There was recently a joint venture between two companies that make a variety of biological and pharmaceutical products both domestically and internationally. Due to the strict temperature control and governmental regulations, the products needed to be shipped with special packaging as well as adhere to tight delivery schedules.
Products were delivered to customers from three large distribution facilities located throughout the United States as well as other facilities in Europe and South America. Interested in improving their market share by improving their delivery performance to customers, the company wanted to investigate alternative methods of transportation as well as how many distribution facilities were really needed and where those facilities should be located.
The Modeling Process
Data was gathered on current customer demand, forecast information, shipping policies and rates, as well as product dimensions and warehousing information.
The first step in the modeling process was to develop a baseline run that accurately represented the current environment in which to test all subsequent model runs in terms of costs and delivery performance to the customer.
The model scenarios tested included changing the modes of transportation used to deliver to customers,
changing the number of facilities by combining existing locations, adding additional facilities and performing center of gravity runs to determine the optimal cities for the distribution locations.
A New Configuration
After numerous model runs, it was determined that the current modes of transportation were appropriate for the operation, but due to changes in customer demand and the product mix offered the current locations were not located in the optimal places.
The original configuration was designed to support a product line that was being phased out and was being utilized suboptimally to deliver a new product line.

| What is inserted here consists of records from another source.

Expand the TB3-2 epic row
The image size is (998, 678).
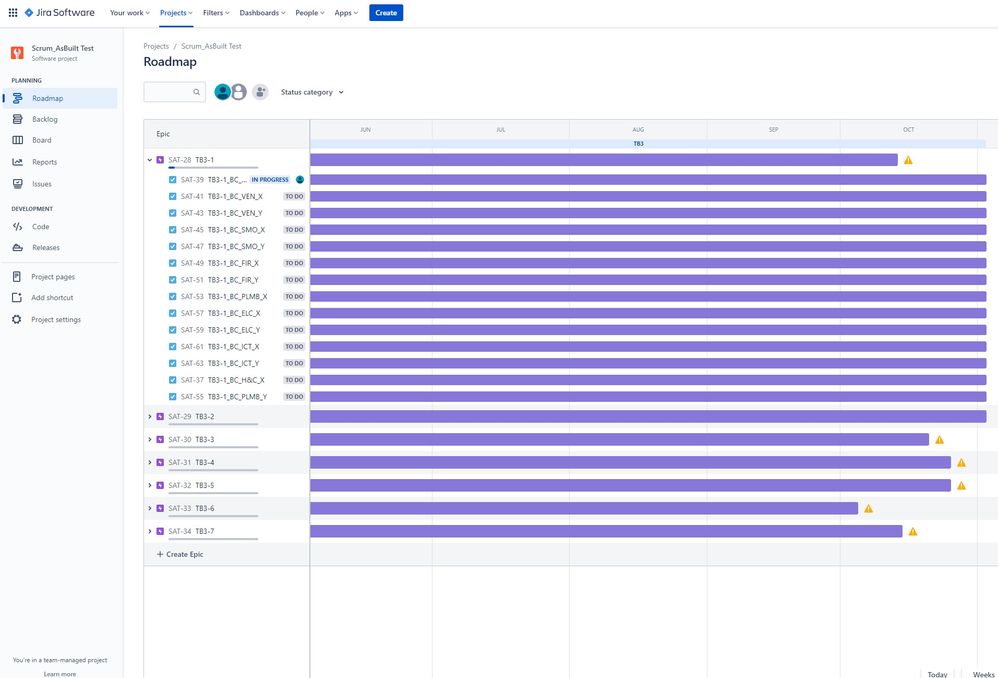149,415
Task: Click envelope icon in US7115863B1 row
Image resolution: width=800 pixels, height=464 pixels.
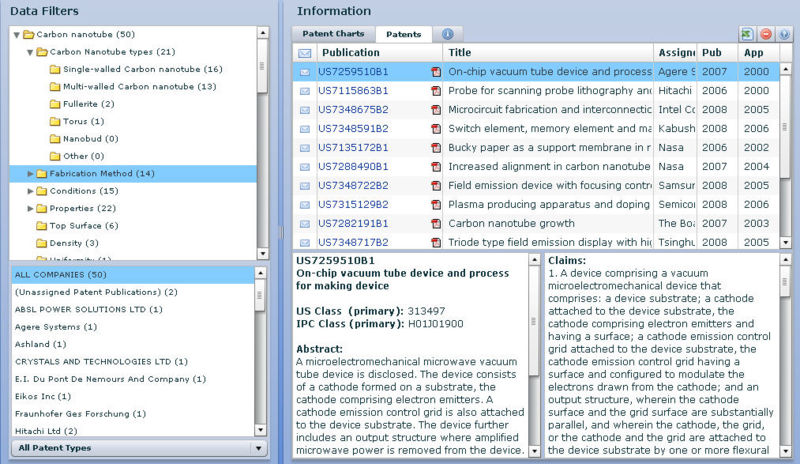Action: click(x=305, y=91)
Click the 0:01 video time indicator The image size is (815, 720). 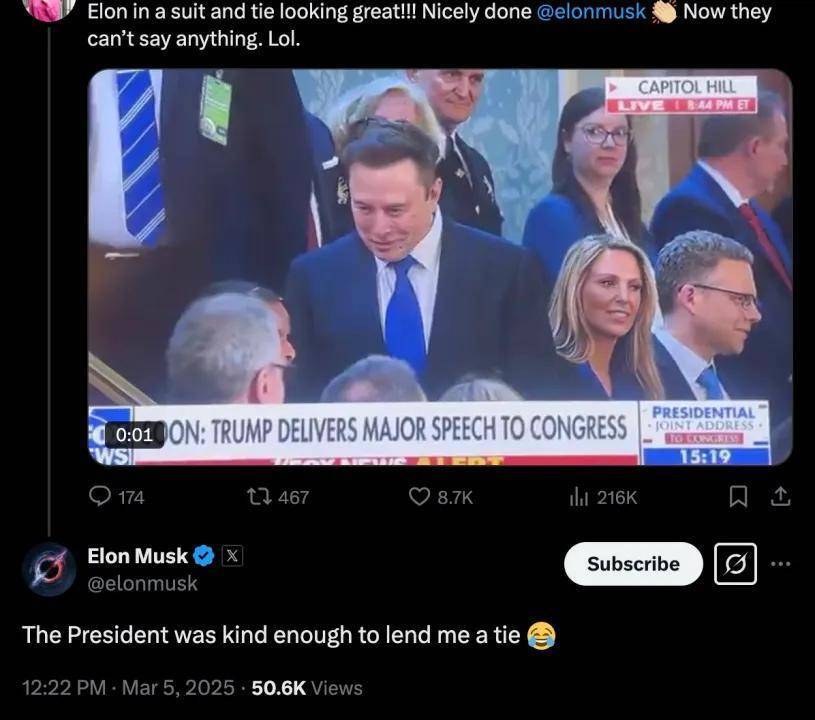point(134,435)
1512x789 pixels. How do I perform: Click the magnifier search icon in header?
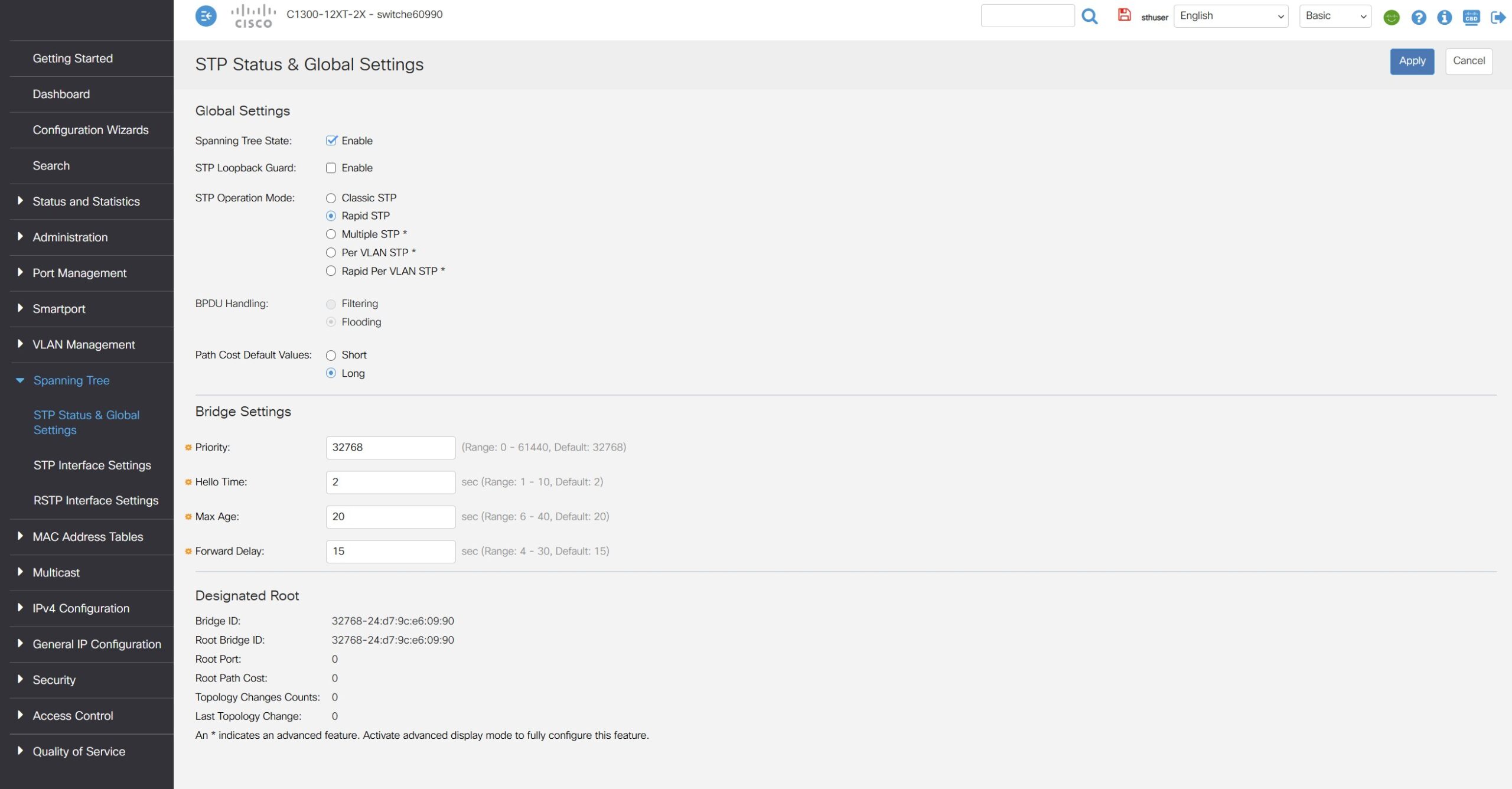coord(1089,16)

There were multiple locations that could be consolidated into a single facility to save on warehousing and transportation costs as well as reduce inventory levels. Another facility was moved to a more optimal region to both reduce transportation costs and improve customer delivery performance.
By consolidating facilities and moving closer to the final customer, the company was able to reduce their total supply chain costs by approximately 10% and deliver over 85% of their products within two days without utilizing expedited transportation.